■ **Given instruction**
Please revise the SQL Server security text from "Ensure that dbo" to "on Todd's table.", replacing "Mary" with "Lisa".

═══ Extract

Ensure that dbo is the owner to prevent broken ownership chains. Broken ownership chains result when an object is created that depends on another object owned by a different user. For example, Todd creates a table, Mary creates a view on Todd's table, and Mary grants permissions to John to select from her view. SQL Server will check permissions for every break in ownership. Permissions will be checked for John on both Mary's view and Todd's table. If John does not have select permissions to Todd's table, John will not be able to access Mary's view. This behavior prevents users from accessing another user's object without explicit permissions. The exception would be if John were a member of a role that was granted permission on Todd's table.


Permissions can be granted on a selected number of columns in a table. Row level security can be implemented only through a view, stored procedure, or function. Because managing column level permissions can become complex, it is recommended that column and row level security be managed by creating views or alternately stored procedures or functions. These objects will specify the columns and rows to be accessed. Permissions should be granted on the object rather than the underlying table.

If the company is developing custom-built software, prevent users from having any form of direct access to any table. Instead, create views for every table and grant permissions only to those views through application roles.


Document each security measure on each SQL Server, including the time it was made. Include the following in the documentation:

  • The authentication mode

  • Members of the local Administrators group

  • Members of the sysadmin and other fixed server roles

  • Members of the db_owner and other fixed database roles

  • Members of any user-defined roles

  • The permissions granted for each object

  • To be thorough, the DBA should document all changes in security, from server level changes to object level changes, as well as statement permissions as they occur.


Windows 2000 and SQL Server 2000 service packs, patches, and hot fixes should be researched and applied on a regular basis.

══════
═══ Given data

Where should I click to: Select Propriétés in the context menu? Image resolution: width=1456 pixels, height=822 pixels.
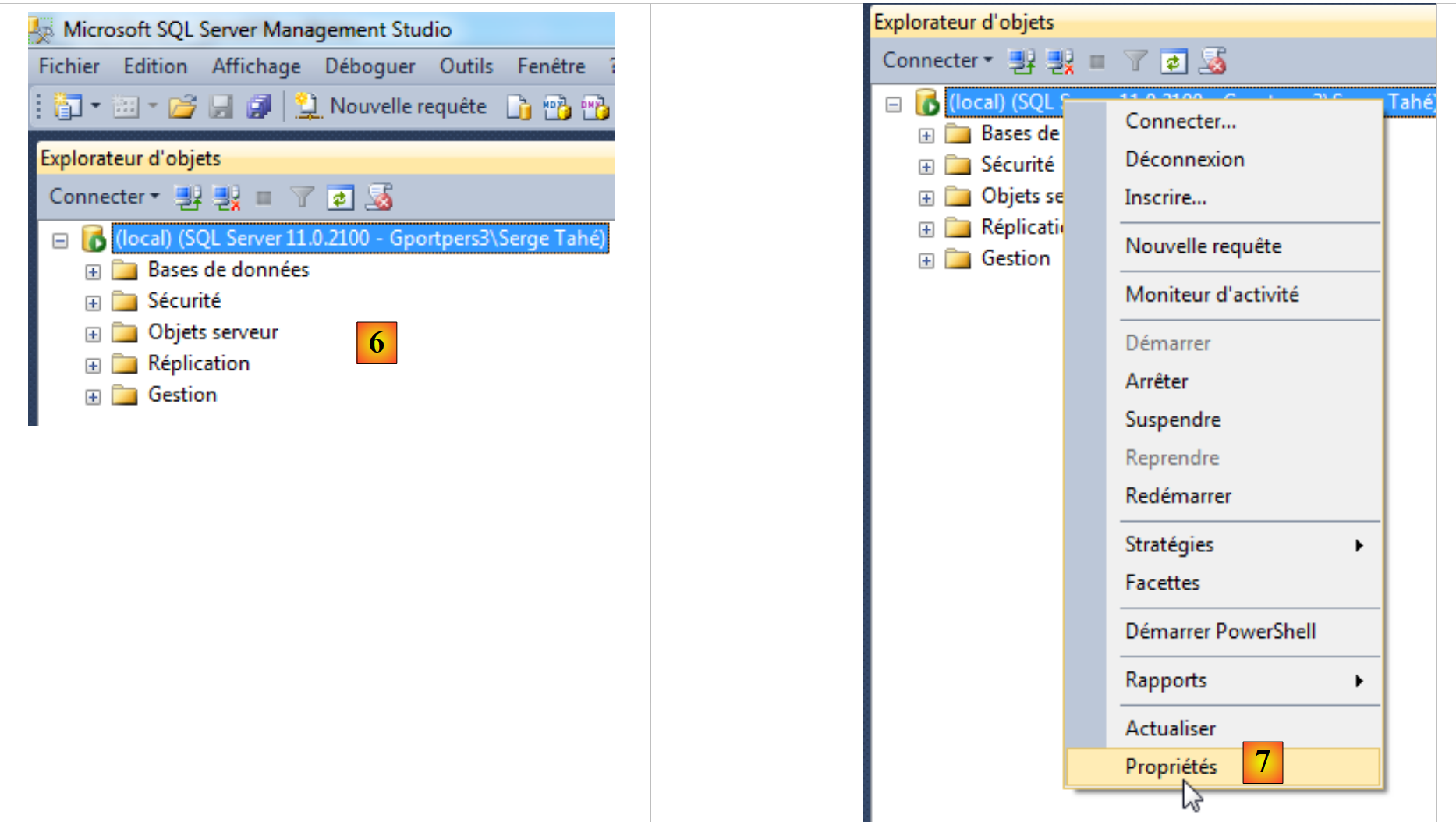click(x=1171, y=767)
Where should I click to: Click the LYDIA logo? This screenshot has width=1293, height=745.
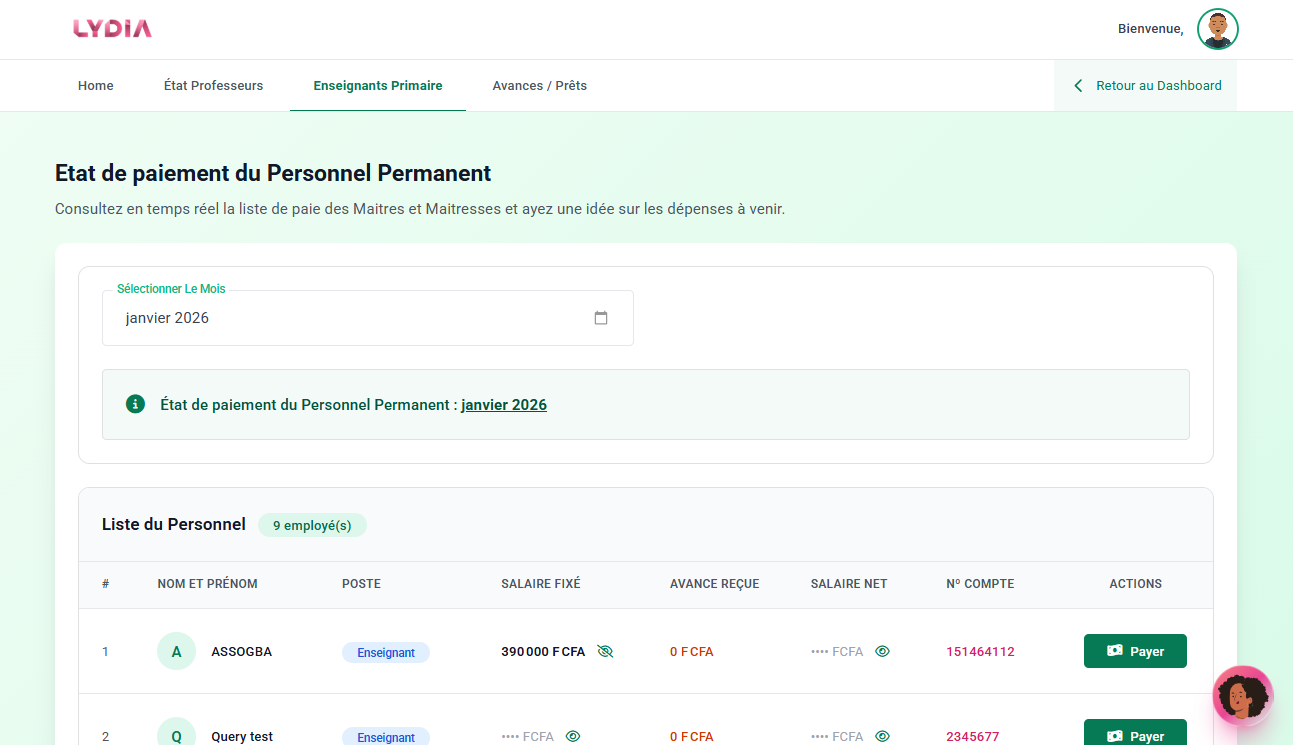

══════

■ **Answer in full**
Ensure that dbo is the owner to prevent broken ownership chains. Broken ownership chains result when an object is created that depends on another object owned by a different user. For example, Todd creates a table, Lisa creates a view on Todd's table, and Lisa grants permissions to John to select from her view. SQL Server will check permissions for every break in ownership. Permissions will be checked for John on both Lisa's view and Todd's table. If John does not have select permissions to Todd's table, John will not be able to access Lisa's view. This behavior prevents users from accessing another user's object without explicit permissions. The exception would be if John were a member of a role that was granted permission on Todd's table.